El auténtico gazpacho andaluz, esa sopa fría que reina en los veranos de toda España, esconde un secreto que desafía la receta que la mayoría damos por sentada. La inclusión del pepino, hoy casi omnipresente, es en realidad una adición moderna que desvirtúa la fórmula original. Un viaje en el tiempo hasta 1850, de la mano del escritor costumbrista Serafín Estébanez Calderón, nos revela la verdadera esencia de este plato. En sus escritos, documentó con precisión los cinco únicos ingredientes que componían esta joya gastronómica, una revelación que obliga a reescribir lo que creíamos saber sobre nuestra propia cultura culinaria. La sorpresa es mayúscula al descubrir que la versión primigenia era más simple, pero no por ello menos sabrosa.
Este hallazgo no es una mera anécdota para puristas, sino una invitación a redescubrir un sabor perdido, más intenso y puro. La receta del siglo XIX nos habla de una Andalucía donde el tomate era el protagonista indiscutible, sin la competencia acuosa del pepino o el pimiento. Entender por qué se modificó la fórmula original y cómo era exactamente su elaboración nos permite conectar con las raíces de nuestra cocina de una forma mucho más profunda. A lo largo de este recorrido, exploraremos los motivos detrás de esta evolución y desvelaremos paso a paso la preparación de aquel gazpacho olvidado, un tesoro que merece ser rescatado del olvido.

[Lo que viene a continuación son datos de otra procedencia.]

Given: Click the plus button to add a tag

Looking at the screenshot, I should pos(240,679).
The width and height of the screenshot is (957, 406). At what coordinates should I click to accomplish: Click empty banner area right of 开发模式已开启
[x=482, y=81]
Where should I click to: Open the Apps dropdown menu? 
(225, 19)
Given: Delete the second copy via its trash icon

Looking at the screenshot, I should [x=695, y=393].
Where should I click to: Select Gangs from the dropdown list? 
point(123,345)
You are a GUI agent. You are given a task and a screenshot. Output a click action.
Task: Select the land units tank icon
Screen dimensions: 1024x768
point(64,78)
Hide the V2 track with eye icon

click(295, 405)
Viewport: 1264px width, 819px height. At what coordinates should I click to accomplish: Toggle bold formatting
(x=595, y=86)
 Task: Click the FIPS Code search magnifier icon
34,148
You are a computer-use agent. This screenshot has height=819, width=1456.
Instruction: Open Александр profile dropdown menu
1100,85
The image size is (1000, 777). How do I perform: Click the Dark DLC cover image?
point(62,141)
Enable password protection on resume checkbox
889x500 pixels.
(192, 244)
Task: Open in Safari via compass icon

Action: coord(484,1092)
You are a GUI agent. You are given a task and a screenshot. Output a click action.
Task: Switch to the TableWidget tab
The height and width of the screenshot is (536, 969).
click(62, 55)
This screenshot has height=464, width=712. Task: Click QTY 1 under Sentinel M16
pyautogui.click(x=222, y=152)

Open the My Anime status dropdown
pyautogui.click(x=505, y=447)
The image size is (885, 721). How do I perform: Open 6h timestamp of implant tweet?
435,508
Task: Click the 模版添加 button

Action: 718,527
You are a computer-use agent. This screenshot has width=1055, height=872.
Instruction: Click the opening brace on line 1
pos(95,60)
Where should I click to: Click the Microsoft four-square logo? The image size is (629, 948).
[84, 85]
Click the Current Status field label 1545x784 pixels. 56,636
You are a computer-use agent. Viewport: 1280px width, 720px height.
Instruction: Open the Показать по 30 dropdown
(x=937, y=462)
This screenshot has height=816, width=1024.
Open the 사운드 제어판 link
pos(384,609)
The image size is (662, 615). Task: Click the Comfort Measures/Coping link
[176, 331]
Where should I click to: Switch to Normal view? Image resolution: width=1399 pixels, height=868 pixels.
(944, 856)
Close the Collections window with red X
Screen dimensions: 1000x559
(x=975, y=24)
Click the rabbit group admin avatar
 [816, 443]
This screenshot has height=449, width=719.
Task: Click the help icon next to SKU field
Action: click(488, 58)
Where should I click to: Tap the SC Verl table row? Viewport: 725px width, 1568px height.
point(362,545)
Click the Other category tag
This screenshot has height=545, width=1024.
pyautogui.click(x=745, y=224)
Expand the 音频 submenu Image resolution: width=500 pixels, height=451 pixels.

2LOS CINCO PILARES DEL GAZPACHO PRIMIGENIO

El tomate, llegado de América y ya plenamente asentado en la huerta andaluza, era el alma indiscutible de este gazpacho decimonónico. Se buscaban variedades carnosas y de sabor intenso, que aportaban todo el color y la base gustativa. Junto a él, el pan duro, un elemento de aprovechamiento que cumplía una doble función crucial. Por un lado, aportaba consistencia y cuerpo a la sopa, convirtiéndola en un alimento saciante capaz de sostener a los jornaleros durante las duras faenas del campo. Por otro, su capacidad para absorber los jugos del resto de ingredientes creaba una emulsión rústica y perfecta.
El trío final lo componían el ajo, el aceite de oliva virgen y el vinagre de Jerez. El ajo, usado con mesura pero con firmeza, aportaba ese punto picante y de carácter que despertaba el paladar. El vinagre, por su parte, proporcionaba la acidez necesaria para hacerlo refrescante y para conservar la mezcla durante unas horas sin refrigeración. Pero el ingrediente que lo unía todo, el que le daba su untuosidad y riqueza, era el aceite de oliva, un oro líquido que emulsionaba los sabores y aportaba una textura sedosa, elevando una simple mezcla de vegetales a la categoría de manjar.